== Work task ==
Beneath this task are records; print exactly the stretch of them from the line with "Where should I click to: Click the Search" through the line with "You are a computer-use agent. The", both ends included.

<<<<

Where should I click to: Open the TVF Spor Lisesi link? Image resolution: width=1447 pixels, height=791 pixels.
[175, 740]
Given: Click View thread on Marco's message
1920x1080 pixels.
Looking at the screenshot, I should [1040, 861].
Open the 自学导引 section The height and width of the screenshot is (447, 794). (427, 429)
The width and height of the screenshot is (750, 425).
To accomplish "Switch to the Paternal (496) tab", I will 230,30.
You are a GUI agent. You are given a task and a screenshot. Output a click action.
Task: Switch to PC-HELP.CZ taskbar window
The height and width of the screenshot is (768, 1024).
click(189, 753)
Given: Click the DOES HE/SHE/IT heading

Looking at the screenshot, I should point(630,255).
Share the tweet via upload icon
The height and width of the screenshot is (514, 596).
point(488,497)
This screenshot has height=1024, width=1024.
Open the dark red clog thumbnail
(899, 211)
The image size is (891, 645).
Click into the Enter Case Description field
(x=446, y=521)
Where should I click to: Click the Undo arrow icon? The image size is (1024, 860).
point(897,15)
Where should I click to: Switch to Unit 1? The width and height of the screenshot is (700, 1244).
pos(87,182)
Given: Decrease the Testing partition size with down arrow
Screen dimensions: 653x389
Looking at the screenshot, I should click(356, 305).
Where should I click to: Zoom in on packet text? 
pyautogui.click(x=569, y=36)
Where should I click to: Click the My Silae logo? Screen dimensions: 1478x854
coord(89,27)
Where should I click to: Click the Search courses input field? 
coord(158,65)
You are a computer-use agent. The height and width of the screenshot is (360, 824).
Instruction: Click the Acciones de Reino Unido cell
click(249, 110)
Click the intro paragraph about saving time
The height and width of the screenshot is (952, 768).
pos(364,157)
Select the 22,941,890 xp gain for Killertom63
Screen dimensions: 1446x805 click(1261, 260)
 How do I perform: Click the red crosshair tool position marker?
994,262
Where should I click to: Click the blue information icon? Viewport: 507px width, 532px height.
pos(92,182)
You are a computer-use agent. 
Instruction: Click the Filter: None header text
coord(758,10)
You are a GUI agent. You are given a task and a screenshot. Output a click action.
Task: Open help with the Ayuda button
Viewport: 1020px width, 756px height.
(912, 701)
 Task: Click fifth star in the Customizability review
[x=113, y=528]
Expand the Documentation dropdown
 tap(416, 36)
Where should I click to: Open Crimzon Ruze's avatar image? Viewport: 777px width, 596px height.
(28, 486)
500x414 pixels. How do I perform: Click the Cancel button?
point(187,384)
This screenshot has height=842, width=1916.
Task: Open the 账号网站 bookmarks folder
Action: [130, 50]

>>>>

== Task output ==
Where should I click to: Click the Search courses input field? 
coord(158,65)
You are a computer-use agent. The height and width of the screenshot is (360, 824).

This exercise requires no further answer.